TEST-06-SELINUX: Add knob to allow checking for AVCs

When running the integration tests downstream, it's useful to be
able to test that a new systemd version doesn't introduce any AVC
denials, so let's add a knob to make that possible.

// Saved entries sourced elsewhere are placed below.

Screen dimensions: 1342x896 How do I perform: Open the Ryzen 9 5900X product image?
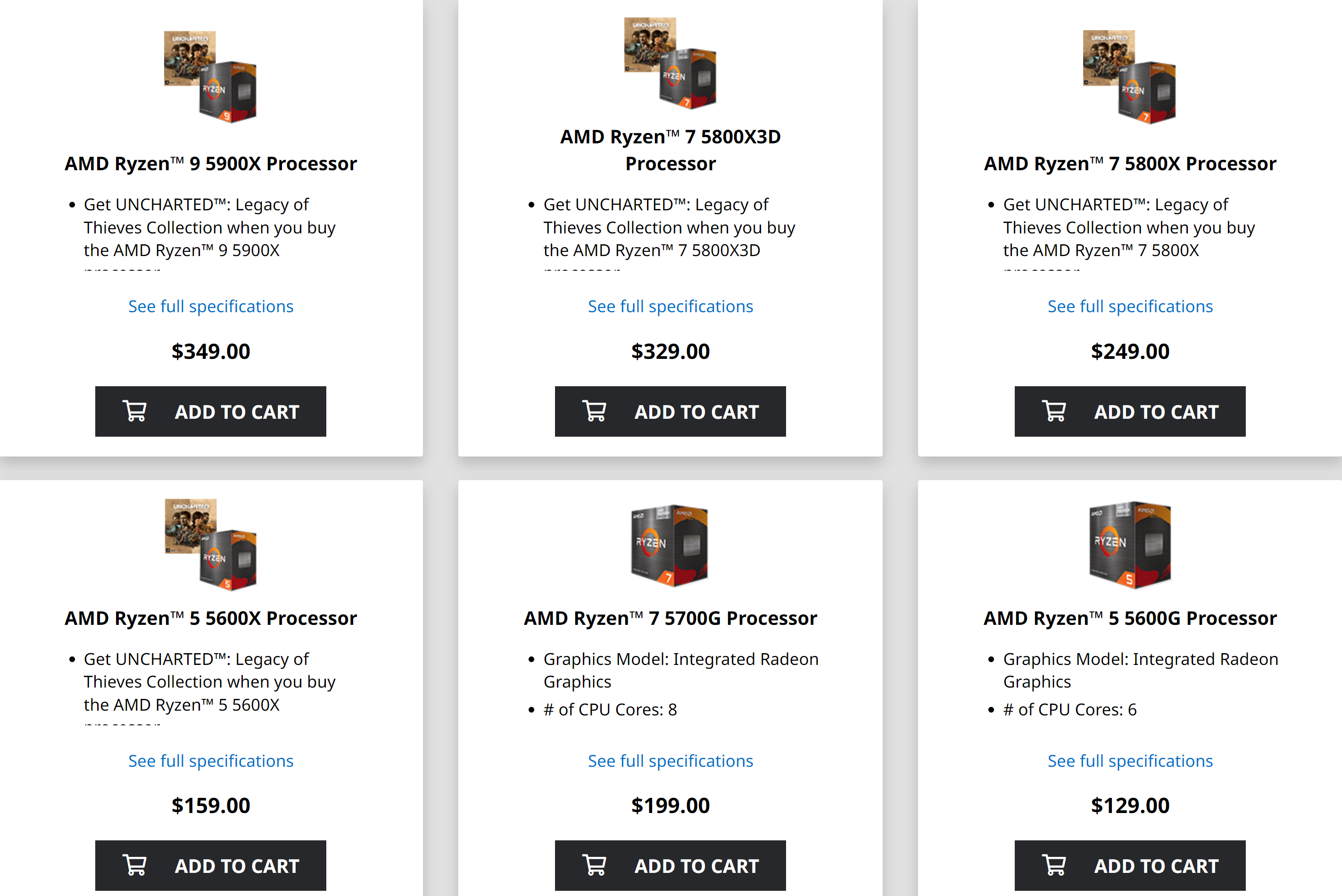pyautogui.click(x=210, y=76)
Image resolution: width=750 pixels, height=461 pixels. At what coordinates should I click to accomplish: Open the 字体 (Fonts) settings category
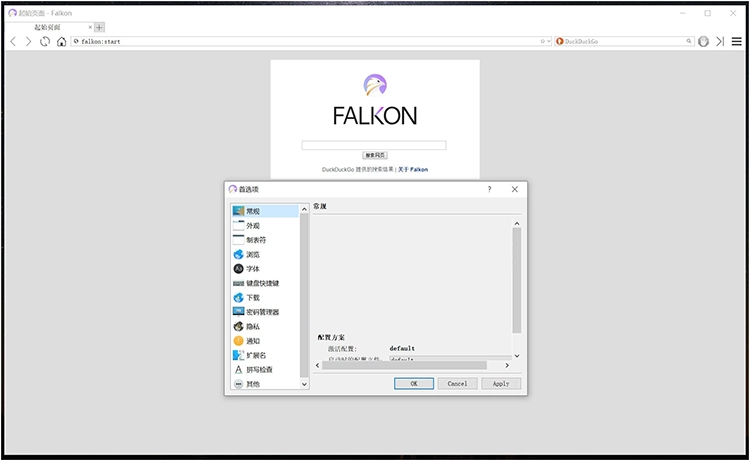(x=253, y=269)
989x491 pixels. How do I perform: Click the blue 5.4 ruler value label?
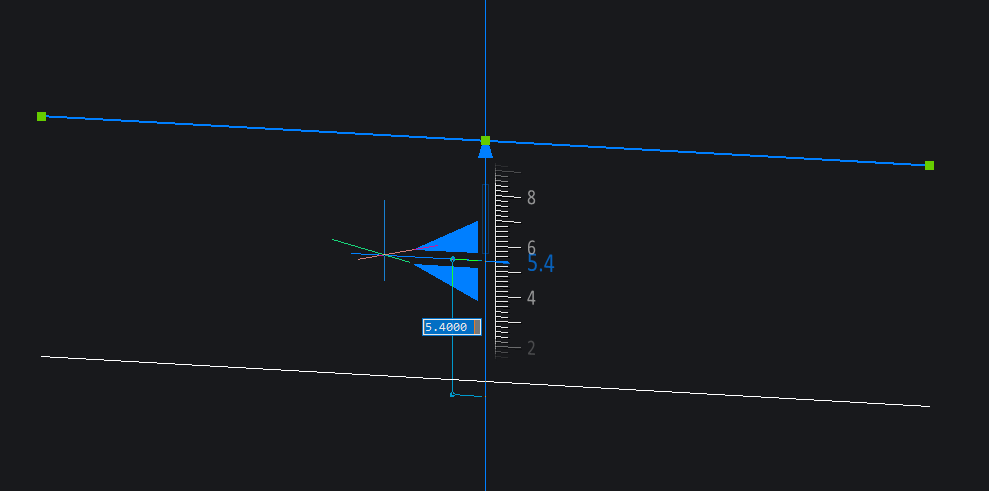541,265
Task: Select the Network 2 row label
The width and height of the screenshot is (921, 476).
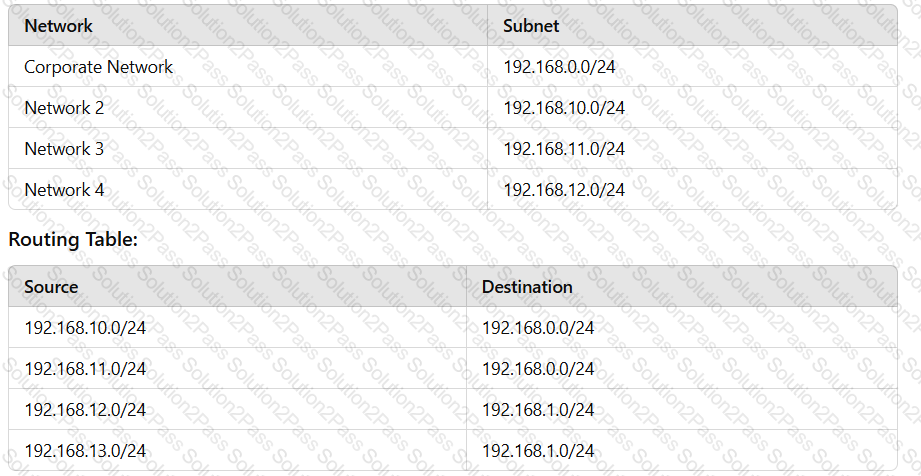Action: tap(64, 108)
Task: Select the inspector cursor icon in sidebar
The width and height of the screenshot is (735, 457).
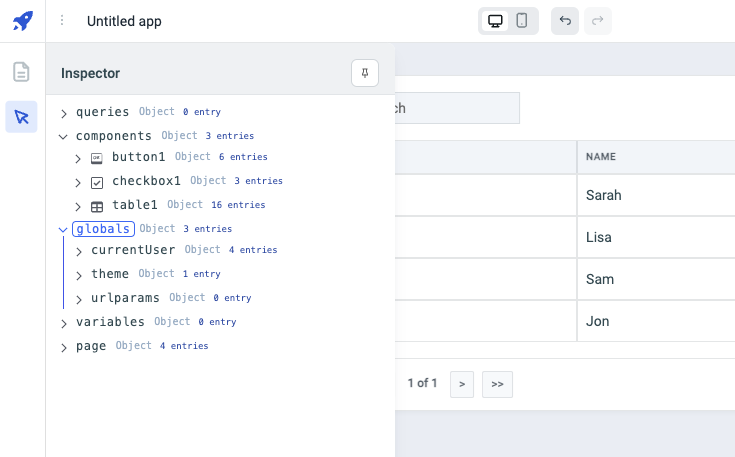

(cherry picked from commit de19520ec979902fd457515d1a795210fdaedf93)

test/README.testsuite

@@ -151,6 +151,16 @@ that make use of `run_testcases`.
 
 `TEST_SKIP_TESTCASE=testcase`: takes a space separated list of testcases to skip.
 
+### SELinux AVCs
+
+To have `TEST-06-SELINUX` check for SELinux denials, write the following to
+mkosi.local.conf:
+
+```conf
+[Runtime]
+KernelCommandLineExtra=systemd.setenv=TEST_SELINUX_CHECK_AVCS=1
+```
+
 ## Ubuntu CI
 
 New PRs submitted to the project are run through regression tests, and one set

test/fmf/integration-tests/test.sh

@@ -69,6 +69,13 @@ ToolsTreeDistribution=$ID
 ToolsTreeRelease=${VERSION_ID:-rawhide}
 EOF
 
+if [[ -n "${TEST_SELINUX_CHECK_AVCS:-}" ]]; then
+    tee --append mkosi.local.conf <<EOF
+[Runtime]
+KernelCommandLineExtra=systemd.setenv=TEST_SELINUX_CHECK_AVCS=$TEST_SELINUX_CHECK_AVCS
+EOF
+fi
+
 if [[ -n "${TESTING_FARM_REQUEST_ID:-}" ]]; then
     tee --append mkosi.local.conf <<EOF
 [Build]

test/units/TEST-06-SELINUX.sh

@@ -46,4 +46,8 @@ NSPAWN_ARGS=(systemd-nspawn -q --volatile=yes --directory=/ --bind-ro=/etc --ina
 [[ "$("${NSPAWN_ARGS[@]}" --selinux-apifs-context="$CONTEXT" stat --printf %C /run)" == "$CONTEXT" ]]
 [[ "$("${NSPAWN_ARGS[@]}" --selinux-apifs-context="$CONTEXT" --tmpfs=/tmp stat --printf %C /tmp)" == "$CONTEXT" ]]
 
+if [[ -n "${TEST_SELINUX_CHECK_AVCS:-}" ]] && ((TEST_SELINUX_CHECK_AVCS)); then
+    (! journalctl -t audit -g AVC -o cat)
+fi
+
 touch /testok